The question is if such a digital bias schema is really required. I am pretty confident it won't have a iota of audible impact over any decent designed switching or non switching bias, while the sighted review chimps will only be appalled by this digital intrusion. So no, it could be just another technical challenge of the "because I can" type.
 
You've seen nothing when it comes to new $5 SoC's, Arduino is a pre-school kids slow toy ;). Speed is the last concern.
I recall Edmond Stuart did an analog implementation, based on the LT1166 Linear Technology IC topology, unfortunately impaired by such stability issues.
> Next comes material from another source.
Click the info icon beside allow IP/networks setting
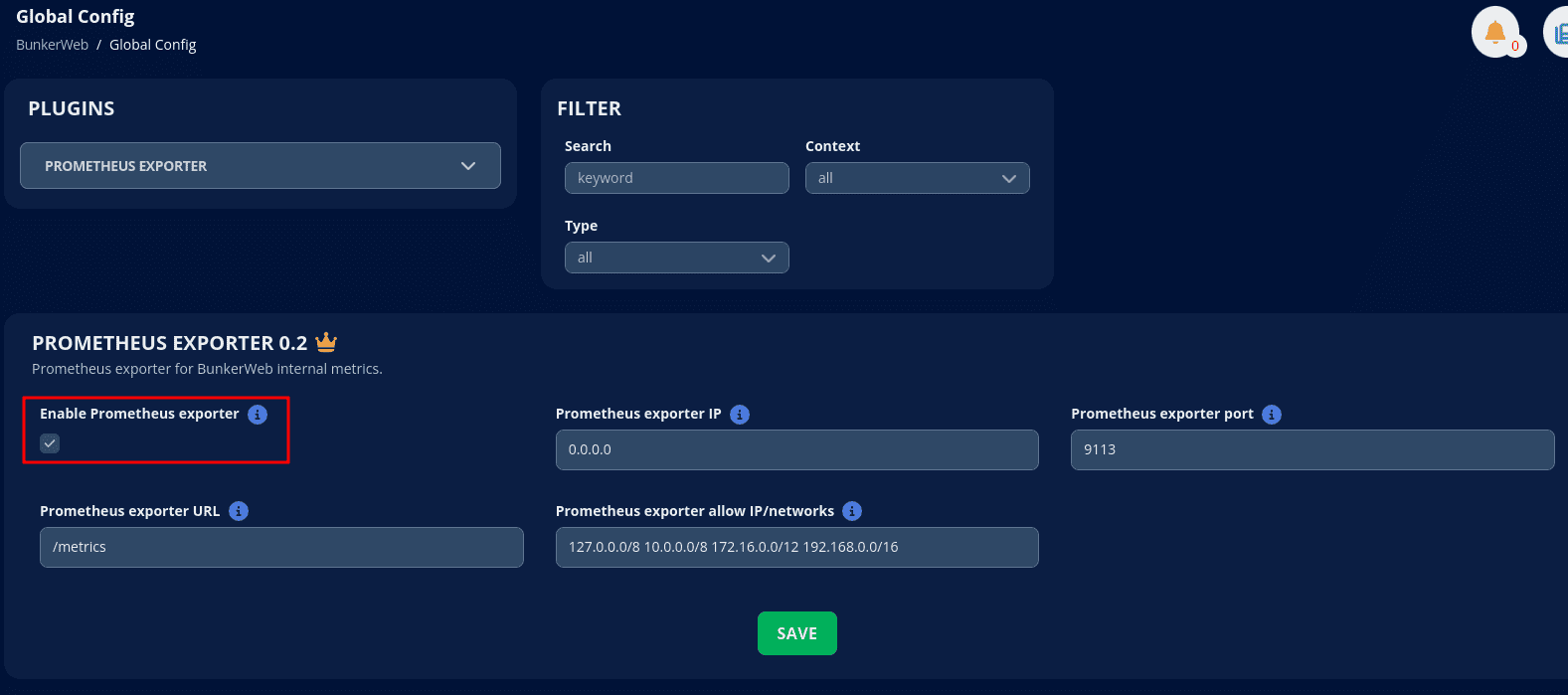The image size is (1568, 695). click(851, 511)
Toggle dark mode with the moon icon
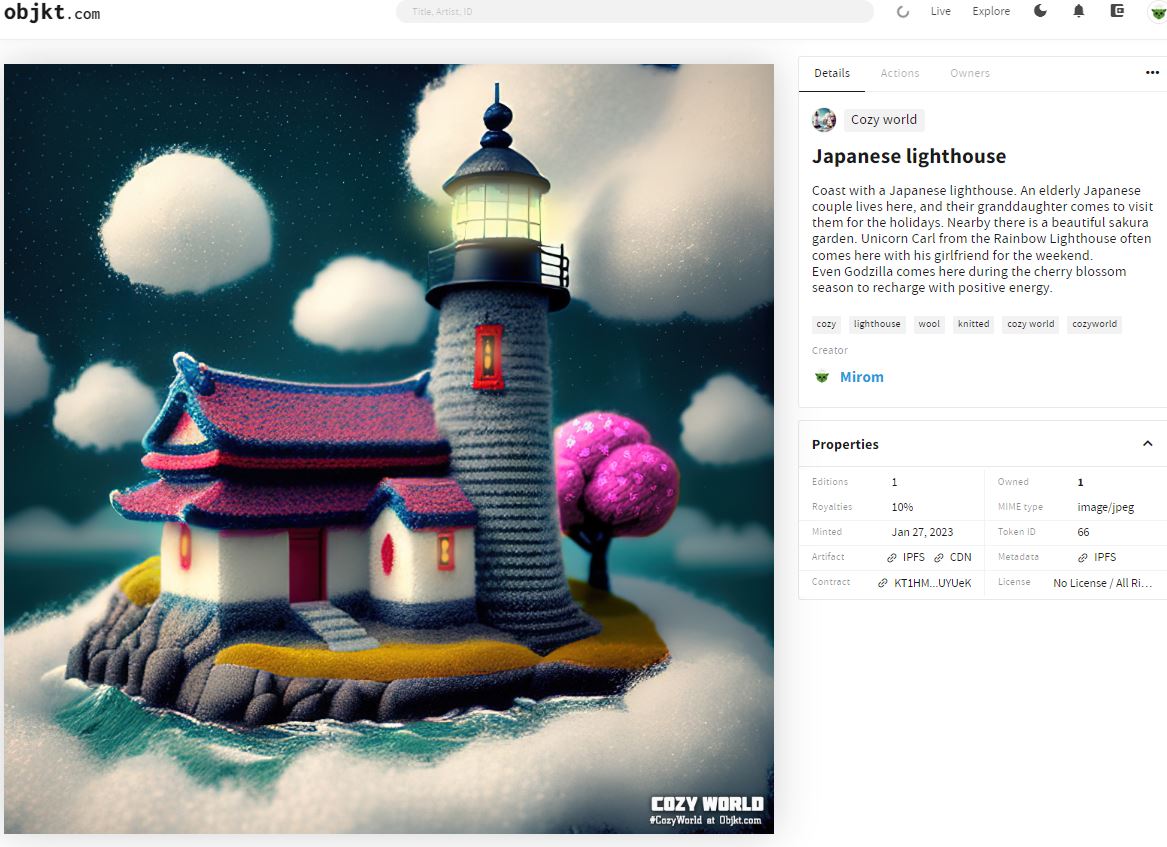The height and width of the screenshot is (847, 1167). coord(1039,11)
The question is if such a digital bias schema is really required. I am pretty confident it won't have a iota of audible impact over any decent designed switching or non switching bias, while the sighted review chimps will only be appalled by this digital intrusion. So no, it could be just another technical challenge of the "because I can" type.

That's (my link) a 400Mhz Intel atom arduino.

Edmund also did the AB2 with discrete's. Even combined EC ...
Auto Bias part II
I built them ..... still like the simplicity/stability of a fast EF3.

(below) is the NS-OPS.
http://www.diyaudio.com/forums/soli...e-old-ideas-1970s-ips-ops-14.html#post4648520
I agree that some of this is "because I can". I can't hear any error with a plain
ol' EF3.
NS (and my plain ol' output stage) both use them big Sanken's.
The "NS" does shave several PPM's off of the load testing , I'm sure this would
get the "review chimps" hard. It is a tradeoff between the PPM and a few hot
extra current sources (and more complexity).